“Now will this sparer of crosses join in a psalm with the godly,” he reflected, wrathfully. “Let his days be few! Even in the midst of his sin shall he be stricken!”
Little dreaming that one of his worst foes stood close behind him, Gabriel joined with rather a heavy heart in the psalm which seemed to haunt him at every crisis in his life. Standing now in the street at Ledbury with the manly voices of the soldiers ringing out into the night, he remembered how the same words
In trouble and adversity
The Lord God hear thee still
had strengthened him as he stood waiting for the first attack at Edgehill; how in the Cathedral long ago with his eyes on Hilary’s pale face, the same words had fallen on his ears, and how in the porch at Bosbury the psalm had on this very day been to them a bond of union. No thought of personal danger came to him now, though Waghorn’s cloak brushed his sleeve. It was of Hilary he thought, and of the peril that threatened her.
At the close of the psalm the bugle sounded the “Last post,” and such of the men as had quarters marched off; those who were to bivouac in the street scattering into groups about the market-house, and a detachment moving torch in hand to the upper end of the town where four ways met.
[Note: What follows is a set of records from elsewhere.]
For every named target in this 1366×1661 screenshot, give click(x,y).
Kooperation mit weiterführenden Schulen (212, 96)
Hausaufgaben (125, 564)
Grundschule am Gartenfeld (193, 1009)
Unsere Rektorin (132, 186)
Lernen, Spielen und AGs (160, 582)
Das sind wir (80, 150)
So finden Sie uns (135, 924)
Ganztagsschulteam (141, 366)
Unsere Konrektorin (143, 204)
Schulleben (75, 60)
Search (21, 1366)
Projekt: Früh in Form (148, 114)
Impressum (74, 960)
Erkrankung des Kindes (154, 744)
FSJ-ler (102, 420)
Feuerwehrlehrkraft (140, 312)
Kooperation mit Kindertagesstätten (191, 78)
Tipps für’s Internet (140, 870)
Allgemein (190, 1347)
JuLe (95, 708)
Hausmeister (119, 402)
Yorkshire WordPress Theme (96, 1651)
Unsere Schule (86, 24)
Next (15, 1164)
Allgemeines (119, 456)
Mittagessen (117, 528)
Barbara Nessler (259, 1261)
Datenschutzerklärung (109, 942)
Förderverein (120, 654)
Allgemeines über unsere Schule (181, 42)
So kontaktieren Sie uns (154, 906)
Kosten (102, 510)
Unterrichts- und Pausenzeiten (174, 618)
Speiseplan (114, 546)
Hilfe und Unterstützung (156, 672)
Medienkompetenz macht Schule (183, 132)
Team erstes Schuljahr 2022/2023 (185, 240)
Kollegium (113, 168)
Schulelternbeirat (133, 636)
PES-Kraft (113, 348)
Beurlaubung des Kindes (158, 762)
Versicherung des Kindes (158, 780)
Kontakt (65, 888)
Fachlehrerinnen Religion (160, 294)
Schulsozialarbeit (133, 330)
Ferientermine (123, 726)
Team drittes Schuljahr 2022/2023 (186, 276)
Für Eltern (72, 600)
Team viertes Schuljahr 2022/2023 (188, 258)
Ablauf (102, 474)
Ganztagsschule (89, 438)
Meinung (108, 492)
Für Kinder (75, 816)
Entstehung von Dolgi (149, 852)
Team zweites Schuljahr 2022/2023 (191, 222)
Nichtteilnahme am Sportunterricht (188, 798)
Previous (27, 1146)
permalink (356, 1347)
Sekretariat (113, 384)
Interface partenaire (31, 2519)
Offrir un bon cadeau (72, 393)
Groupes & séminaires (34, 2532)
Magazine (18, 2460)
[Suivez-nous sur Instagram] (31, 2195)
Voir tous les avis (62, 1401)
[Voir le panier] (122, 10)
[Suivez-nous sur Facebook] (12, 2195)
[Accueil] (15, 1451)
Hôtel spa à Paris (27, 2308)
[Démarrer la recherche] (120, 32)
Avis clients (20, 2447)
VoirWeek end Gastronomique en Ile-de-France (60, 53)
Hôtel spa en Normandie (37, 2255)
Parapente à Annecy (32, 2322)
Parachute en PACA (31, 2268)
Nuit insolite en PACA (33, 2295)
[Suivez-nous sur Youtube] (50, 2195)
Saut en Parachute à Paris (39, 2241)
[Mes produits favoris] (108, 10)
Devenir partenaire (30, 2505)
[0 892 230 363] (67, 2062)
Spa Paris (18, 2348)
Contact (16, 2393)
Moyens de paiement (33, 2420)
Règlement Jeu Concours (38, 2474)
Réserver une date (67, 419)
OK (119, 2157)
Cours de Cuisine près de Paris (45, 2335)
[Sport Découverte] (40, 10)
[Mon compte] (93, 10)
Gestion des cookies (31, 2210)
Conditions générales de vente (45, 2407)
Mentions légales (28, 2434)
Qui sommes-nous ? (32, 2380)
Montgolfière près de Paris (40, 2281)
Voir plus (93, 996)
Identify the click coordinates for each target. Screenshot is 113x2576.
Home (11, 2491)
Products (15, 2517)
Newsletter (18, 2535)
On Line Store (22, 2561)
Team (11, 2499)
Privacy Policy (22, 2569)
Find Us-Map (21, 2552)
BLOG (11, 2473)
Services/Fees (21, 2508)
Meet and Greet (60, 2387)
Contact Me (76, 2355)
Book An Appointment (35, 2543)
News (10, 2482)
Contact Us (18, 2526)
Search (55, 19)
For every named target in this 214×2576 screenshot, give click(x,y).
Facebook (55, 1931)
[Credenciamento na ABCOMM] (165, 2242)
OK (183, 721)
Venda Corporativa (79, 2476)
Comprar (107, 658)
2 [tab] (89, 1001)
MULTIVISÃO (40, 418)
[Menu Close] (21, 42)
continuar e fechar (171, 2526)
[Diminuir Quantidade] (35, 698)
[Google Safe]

Massey invited Gabriel and Captain Bayly to have a cup of mulled claret with him at the “Feathers.”
“Well, sir, if you will pardon me,” said Gabriel, who longed to be alone, “I will ask to be excused. Truth to tell, I am dog-tired, and would fain sleep.”
Massey slapped him on the shoulder with a laugh.
“Art sick, or in love? Eh? Beshrew me, but I believe you did leave your heart at Bosbury to-day. I’ll be with you anon, Bayly.”